The Company is in the early stages of development,
has not established any mineral resources or mineral reserves under SEC Regulation S-K Subpart 1300, and currently has no revenue-generating
operations. Mineral exploration, resource recovery, remediation, recycling, and related operations involve substantial risks and uncertainties,
including technical, operational, metallurgical, environmental, permitting, regulatory, financing, commodity-price, liquidity, and market-related
risks. Greenfield mining development activities and resource recovery projects are inherently speculative and may require substantial
capital expenditures, significant permitting activities, extended development timelines, and additional financing.
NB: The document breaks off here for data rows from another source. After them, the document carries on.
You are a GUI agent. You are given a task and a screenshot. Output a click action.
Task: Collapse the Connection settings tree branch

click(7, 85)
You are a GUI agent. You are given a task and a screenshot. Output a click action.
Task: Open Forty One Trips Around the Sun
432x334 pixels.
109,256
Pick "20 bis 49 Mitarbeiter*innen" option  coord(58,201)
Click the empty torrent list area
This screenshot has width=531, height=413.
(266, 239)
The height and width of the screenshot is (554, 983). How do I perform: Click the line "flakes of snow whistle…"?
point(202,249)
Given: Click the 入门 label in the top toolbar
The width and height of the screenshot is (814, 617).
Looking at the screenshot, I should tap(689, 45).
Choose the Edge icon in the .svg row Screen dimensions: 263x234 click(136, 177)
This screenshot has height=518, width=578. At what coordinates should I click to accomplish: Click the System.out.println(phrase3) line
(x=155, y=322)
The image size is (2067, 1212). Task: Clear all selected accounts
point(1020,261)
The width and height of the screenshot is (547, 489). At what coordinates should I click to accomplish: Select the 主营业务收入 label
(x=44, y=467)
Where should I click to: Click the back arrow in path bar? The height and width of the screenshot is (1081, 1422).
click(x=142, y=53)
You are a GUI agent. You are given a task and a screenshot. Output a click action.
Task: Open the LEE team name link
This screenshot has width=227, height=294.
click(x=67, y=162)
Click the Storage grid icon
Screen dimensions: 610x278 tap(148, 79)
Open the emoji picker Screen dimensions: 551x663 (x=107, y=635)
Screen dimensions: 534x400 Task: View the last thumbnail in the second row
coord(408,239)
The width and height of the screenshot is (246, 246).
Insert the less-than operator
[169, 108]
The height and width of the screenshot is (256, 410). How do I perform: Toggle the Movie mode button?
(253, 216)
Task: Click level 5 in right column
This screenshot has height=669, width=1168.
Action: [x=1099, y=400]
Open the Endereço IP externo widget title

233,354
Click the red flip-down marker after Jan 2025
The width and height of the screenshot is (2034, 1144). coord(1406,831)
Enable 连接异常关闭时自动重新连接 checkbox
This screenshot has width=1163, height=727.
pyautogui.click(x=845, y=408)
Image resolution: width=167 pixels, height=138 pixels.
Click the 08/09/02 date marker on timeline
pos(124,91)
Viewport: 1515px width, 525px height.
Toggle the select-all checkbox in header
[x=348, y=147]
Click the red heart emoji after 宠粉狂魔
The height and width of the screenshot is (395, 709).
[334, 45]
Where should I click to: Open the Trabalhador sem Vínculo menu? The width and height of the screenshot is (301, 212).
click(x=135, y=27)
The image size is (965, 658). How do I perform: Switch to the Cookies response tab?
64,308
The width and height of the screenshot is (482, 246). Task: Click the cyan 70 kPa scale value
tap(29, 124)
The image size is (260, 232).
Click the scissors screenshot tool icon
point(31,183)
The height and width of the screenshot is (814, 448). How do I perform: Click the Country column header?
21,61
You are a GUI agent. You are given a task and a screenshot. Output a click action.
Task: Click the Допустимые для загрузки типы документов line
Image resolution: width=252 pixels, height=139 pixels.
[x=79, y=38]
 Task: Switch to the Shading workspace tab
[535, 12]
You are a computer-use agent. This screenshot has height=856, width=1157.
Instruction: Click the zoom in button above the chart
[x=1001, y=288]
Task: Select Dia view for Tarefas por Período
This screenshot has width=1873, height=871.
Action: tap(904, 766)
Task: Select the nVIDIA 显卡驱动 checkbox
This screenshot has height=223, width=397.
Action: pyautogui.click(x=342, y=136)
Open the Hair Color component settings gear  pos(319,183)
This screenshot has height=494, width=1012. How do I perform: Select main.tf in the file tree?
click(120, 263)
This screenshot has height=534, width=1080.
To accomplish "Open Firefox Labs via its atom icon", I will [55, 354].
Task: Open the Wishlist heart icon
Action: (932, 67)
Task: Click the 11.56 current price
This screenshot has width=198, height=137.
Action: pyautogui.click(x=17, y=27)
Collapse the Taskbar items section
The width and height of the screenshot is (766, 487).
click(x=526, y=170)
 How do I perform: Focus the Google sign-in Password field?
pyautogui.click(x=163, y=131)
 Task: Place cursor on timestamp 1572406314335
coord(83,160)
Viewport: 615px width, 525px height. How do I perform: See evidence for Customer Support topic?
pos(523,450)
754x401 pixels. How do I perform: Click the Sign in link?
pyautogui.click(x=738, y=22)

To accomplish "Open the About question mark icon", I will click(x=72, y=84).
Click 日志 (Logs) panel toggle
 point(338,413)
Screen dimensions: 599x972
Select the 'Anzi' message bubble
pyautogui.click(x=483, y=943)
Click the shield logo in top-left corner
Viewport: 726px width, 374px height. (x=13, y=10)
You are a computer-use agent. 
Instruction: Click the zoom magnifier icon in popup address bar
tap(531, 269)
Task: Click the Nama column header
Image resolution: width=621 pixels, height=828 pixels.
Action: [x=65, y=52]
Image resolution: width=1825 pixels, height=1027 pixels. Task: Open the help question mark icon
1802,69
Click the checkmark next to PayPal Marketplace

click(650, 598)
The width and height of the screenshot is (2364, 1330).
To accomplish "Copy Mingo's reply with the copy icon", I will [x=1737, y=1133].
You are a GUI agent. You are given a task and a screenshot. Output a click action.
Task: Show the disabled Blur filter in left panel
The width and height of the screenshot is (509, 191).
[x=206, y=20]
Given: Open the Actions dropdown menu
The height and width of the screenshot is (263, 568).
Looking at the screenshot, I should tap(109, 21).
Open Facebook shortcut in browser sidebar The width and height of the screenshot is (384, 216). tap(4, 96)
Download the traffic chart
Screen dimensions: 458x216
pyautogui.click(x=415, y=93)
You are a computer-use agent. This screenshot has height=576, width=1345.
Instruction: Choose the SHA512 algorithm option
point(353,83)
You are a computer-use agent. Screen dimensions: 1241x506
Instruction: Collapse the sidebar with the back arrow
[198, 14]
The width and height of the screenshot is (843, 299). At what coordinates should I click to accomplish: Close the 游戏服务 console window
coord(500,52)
There can be no assurance
that the Company will successfully implement its business plans, obtain necessary financing or permits, achieve operational objectives,
establish economically recoverable resources, successfully complete future repurchase transactions, or realize any economic benefit from
its projects, strategic initiatives, remediation activities, recycling operations, environmental-credit-related initiatives, or capital-structure
management activities.
Although management believes the assumptions underlying
the forward-looking statements are reasonable, there can be no assurance that such assumptions will prove correct. Actual results, performance,
or developments may differ materially from those anticipated or implied by the forward-looking statements contained herein. The Company
undertakes no obligation to update forward-looking statements except as required by applicable law. Investors are cautioned not to place
undue reliance on forward-looking statements.